My uncle remained very awkward and shy with women while his religious conditioning and upbringing dictated abstinence from any physical gratification.

Rita’s style of elocution was East Endish, though it had an added resonance that defied classification. When she spoke, her voice was easy on the ear; the more I got to know her, the more I liked her; the more I liked her, the more I thought I would not mind bedding her if only it weren’t for her relationship with my uncle. Inevitably the idea lingered in my imagination for a while. My intuition told me that the experience might be terrific but the consequences might lead to unpleasantness,

In my perception of Rita I saw her as a woman for all seasons, one to be savoured, relished and not kept selfishly by one man. Nevertheless, despite all pressures to the contrary I steadfastly refused to succumb to temptation. The seduction of Rita was ultimately confined to my dreams.

There was, however, one occasion when I believed I saw Rita and my uncle kissing but it was clear it went no further. On another occasion, after Rita had had a drop or two more drink than usual, she confessed without much probing that the most they had done sexually was to cuddle half naked in bed. My uncle had apparently nestled his head on her naked breasts but, aroused and sweating profusely, he would not go any further. Penetration outside the marital bed would be to him a mortal sin. He believed that the ultimate rewards of heaven must not be sacrificed for unsanctioned pleasurable encounters on earth.

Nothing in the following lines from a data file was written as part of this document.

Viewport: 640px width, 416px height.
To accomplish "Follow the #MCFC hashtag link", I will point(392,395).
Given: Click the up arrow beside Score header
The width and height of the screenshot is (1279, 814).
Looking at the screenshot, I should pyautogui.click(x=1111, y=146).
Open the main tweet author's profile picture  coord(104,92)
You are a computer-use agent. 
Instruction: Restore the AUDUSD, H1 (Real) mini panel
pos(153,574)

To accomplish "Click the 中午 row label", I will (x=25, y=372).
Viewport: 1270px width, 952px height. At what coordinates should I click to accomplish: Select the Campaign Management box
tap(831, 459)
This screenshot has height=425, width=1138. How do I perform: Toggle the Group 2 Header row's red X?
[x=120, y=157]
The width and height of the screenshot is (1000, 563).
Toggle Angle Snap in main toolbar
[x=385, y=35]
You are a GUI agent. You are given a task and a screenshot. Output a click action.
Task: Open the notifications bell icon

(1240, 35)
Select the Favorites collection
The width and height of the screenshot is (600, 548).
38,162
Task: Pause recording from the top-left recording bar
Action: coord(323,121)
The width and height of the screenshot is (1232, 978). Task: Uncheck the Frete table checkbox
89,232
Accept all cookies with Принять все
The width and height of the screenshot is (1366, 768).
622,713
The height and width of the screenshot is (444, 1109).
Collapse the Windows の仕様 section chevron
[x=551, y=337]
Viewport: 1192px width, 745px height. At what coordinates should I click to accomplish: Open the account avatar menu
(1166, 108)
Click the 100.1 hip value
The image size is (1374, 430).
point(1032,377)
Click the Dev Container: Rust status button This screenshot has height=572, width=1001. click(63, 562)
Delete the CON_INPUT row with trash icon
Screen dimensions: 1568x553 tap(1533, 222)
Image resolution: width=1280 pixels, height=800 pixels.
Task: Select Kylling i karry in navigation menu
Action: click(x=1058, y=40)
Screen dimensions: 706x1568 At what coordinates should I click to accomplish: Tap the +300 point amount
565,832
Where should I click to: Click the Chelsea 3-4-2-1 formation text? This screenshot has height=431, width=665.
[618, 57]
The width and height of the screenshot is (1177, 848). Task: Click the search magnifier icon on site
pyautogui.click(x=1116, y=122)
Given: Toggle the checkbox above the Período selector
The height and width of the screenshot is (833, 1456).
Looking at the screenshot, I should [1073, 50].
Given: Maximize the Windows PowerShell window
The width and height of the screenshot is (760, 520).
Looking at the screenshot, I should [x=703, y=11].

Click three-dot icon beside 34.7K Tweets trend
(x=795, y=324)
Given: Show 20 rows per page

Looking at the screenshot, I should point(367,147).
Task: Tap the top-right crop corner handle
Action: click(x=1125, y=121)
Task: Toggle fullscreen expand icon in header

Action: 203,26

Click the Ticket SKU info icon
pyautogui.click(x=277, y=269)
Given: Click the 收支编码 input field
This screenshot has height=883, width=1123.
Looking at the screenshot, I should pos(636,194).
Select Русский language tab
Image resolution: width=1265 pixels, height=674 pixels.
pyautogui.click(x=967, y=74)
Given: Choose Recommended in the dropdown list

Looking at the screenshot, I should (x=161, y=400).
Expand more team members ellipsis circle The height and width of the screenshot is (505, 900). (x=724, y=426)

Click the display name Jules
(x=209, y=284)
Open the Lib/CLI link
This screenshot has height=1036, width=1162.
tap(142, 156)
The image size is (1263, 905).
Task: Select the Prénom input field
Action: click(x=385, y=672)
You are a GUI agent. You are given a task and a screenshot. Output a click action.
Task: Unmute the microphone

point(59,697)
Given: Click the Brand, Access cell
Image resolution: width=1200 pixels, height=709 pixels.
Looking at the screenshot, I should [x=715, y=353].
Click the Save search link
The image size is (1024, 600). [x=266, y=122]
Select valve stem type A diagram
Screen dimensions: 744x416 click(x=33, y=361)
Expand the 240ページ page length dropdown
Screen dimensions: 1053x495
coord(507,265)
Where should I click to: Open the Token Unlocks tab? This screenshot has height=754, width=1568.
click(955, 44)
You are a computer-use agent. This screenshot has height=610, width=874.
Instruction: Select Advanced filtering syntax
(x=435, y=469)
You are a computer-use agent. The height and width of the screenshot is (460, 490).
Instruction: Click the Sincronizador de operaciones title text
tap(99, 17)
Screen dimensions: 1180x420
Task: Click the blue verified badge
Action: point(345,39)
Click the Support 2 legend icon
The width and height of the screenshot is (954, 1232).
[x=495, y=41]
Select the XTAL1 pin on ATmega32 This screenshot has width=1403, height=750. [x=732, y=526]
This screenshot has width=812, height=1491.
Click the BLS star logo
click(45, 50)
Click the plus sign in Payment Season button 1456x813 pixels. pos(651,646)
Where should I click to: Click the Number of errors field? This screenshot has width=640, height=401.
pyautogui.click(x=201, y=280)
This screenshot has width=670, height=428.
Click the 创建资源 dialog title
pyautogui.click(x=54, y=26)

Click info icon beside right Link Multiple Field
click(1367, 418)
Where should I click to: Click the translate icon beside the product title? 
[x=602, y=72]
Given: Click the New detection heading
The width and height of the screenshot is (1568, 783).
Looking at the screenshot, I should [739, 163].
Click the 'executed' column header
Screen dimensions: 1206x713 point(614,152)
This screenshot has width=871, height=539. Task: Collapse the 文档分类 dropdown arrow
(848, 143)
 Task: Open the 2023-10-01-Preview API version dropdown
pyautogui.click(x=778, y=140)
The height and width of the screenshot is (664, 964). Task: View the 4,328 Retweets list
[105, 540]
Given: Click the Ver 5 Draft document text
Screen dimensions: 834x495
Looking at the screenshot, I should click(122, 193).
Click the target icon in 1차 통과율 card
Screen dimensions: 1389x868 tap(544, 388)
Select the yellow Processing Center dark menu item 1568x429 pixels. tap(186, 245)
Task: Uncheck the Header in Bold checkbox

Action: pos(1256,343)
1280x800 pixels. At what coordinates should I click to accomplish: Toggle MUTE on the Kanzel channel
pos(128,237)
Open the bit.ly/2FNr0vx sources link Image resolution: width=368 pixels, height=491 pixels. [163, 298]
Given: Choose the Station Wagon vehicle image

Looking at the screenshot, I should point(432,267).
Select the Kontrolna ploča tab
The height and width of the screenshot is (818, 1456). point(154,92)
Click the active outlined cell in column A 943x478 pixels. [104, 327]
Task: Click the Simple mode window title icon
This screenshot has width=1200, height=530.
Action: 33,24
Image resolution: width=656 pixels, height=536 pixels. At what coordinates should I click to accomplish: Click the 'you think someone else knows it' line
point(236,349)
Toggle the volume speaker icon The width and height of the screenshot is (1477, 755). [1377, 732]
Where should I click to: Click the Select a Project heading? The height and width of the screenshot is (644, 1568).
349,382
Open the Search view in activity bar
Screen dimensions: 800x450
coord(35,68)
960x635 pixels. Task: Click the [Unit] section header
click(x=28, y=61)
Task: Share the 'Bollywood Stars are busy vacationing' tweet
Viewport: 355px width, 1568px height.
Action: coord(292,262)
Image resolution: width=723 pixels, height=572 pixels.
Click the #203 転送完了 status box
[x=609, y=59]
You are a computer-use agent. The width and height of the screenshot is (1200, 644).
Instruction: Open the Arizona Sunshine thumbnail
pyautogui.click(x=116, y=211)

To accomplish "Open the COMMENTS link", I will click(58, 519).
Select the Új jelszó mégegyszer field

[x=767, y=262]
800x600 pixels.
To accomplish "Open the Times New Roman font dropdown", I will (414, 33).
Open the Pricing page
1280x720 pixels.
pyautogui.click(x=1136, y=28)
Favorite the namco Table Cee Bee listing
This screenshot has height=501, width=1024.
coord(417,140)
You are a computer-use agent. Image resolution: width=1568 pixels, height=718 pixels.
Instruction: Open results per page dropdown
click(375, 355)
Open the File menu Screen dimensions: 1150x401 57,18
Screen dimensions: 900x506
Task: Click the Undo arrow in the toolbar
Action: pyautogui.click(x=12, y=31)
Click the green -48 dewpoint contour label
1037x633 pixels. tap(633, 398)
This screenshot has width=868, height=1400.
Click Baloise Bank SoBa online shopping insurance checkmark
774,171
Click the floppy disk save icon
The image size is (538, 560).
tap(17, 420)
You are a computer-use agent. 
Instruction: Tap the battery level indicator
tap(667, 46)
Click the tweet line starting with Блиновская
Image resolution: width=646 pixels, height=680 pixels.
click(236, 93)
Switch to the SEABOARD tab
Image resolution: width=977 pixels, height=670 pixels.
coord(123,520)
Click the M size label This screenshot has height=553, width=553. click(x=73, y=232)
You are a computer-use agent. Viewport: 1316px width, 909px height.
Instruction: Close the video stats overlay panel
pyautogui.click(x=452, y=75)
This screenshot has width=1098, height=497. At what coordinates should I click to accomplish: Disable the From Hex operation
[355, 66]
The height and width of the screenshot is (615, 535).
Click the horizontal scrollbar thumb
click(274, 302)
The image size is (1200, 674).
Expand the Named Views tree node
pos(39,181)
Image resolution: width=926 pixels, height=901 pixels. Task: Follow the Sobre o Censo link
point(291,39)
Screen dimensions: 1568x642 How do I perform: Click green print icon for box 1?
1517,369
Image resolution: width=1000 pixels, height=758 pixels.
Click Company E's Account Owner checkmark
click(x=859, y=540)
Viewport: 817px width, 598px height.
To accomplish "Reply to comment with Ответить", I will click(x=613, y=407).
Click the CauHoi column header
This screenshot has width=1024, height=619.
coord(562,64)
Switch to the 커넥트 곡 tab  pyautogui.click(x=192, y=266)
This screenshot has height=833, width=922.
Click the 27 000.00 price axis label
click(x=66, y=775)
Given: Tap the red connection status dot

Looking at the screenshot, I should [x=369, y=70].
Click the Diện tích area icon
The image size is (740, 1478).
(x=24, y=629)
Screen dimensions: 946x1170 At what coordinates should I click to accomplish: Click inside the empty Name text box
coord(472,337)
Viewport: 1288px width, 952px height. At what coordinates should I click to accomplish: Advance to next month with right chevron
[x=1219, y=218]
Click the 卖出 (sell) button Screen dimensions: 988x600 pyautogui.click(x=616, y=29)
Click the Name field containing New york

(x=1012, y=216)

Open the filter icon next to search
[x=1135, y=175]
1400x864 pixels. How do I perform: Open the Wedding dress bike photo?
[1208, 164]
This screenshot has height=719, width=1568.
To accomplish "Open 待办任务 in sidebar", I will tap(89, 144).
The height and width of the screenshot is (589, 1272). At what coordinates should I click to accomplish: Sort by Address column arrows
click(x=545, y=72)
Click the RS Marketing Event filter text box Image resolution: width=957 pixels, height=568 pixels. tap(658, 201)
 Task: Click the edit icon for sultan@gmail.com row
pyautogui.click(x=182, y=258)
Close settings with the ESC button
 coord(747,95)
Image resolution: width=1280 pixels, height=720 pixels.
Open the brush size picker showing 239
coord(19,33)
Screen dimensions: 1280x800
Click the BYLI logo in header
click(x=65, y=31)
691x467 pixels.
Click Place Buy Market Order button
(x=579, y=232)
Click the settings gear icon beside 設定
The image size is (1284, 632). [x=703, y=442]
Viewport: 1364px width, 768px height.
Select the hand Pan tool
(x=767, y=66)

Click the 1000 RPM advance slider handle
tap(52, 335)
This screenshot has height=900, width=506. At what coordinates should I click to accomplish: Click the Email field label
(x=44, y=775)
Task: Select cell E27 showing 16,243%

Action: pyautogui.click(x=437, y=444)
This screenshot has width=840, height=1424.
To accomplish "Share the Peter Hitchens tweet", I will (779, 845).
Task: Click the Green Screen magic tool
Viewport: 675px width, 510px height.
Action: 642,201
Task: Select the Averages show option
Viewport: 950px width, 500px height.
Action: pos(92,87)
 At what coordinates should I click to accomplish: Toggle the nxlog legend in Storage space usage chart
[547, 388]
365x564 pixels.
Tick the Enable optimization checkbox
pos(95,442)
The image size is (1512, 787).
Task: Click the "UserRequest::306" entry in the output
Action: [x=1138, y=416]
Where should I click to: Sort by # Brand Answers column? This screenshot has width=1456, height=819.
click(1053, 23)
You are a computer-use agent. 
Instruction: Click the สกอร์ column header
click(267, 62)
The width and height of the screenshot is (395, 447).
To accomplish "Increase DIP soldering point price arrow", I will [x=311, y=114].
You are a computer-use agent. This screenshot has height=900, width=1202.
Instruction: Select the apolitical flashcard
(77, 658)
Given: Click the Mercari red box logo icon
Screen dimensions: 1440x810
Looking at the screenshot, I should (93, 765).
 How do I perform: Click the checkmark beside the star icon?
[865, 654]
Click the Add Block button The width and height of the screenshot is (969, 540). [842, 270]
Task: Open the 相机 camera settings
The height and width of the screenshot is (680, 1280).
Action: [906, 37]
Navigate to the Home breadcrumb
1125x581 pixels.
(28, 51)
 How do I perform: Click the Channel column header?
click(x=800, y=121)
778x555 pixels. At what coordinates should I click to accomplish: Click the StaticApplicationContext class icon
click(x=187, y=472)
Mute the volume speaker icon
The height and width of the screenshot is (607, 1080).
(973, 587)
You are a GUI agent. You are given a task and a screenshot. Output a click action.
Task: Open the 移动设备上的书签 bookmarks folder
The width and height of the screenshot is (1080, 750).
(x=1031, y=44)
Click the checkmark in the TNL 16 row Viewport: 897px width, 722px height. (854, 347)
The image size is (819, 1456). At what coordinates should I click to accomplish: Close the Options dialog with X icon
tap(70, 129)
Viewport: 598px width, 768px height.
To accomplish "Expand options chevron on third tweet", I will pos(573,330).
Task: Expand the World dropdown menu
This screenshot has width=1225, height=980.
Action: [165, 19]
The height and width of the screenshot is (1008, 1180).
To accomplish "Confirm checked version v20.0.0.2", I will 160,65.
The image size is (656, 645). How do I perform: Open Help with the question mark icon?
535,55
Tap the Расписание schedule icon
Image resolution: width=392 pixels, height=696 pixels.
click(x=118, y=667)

Stinous and I disagreed with this thesis when we discussed the question between ourselves. To us it seemed preferable to have it the other way round. It was far better, we maintained, to enjoy what could be felt and savoured in the here and now rather than look forward to hypothetical gratification in the future. As the saying went, a bird in the hand was worth two in the bush.

For a while afterwards, Rita dominated my thoughts in the form of an oscillation between right and wrong and inwardly, perhaps, I wished I had succumbed to the temptation that was there for the taking. However, it was too late then. Rita had flown the nest, never to be seen again.

After that, life in Geraldine Road settled back into its mundane routine. Conversations at the supper table were devoted mostly to life at the Polytechnic, with special emphasis on how my uncle felt at my appalling behaviour in the lecture room and the laboratory at the Polytechnic. He lamented how it grieved him to have to suffer the indignity of being recognised by everyone there as a blood relation of mine.

Stinous would at first defend me against these oral onslaughts, wondering that there wasn’t a degree of exaggeration in my uncle’s accounts. Later, with a wry smile on his face he would concede that my uncle had a point. I quickly realised that Stinous was not on his side in this linguistic game. He was merely trying to humour my uncle and lower the temperature in his usual canny way. Nevertheless it was a mode of conversation that became boringly repetitious and with its lack of novelty soon deteriorated into total banality.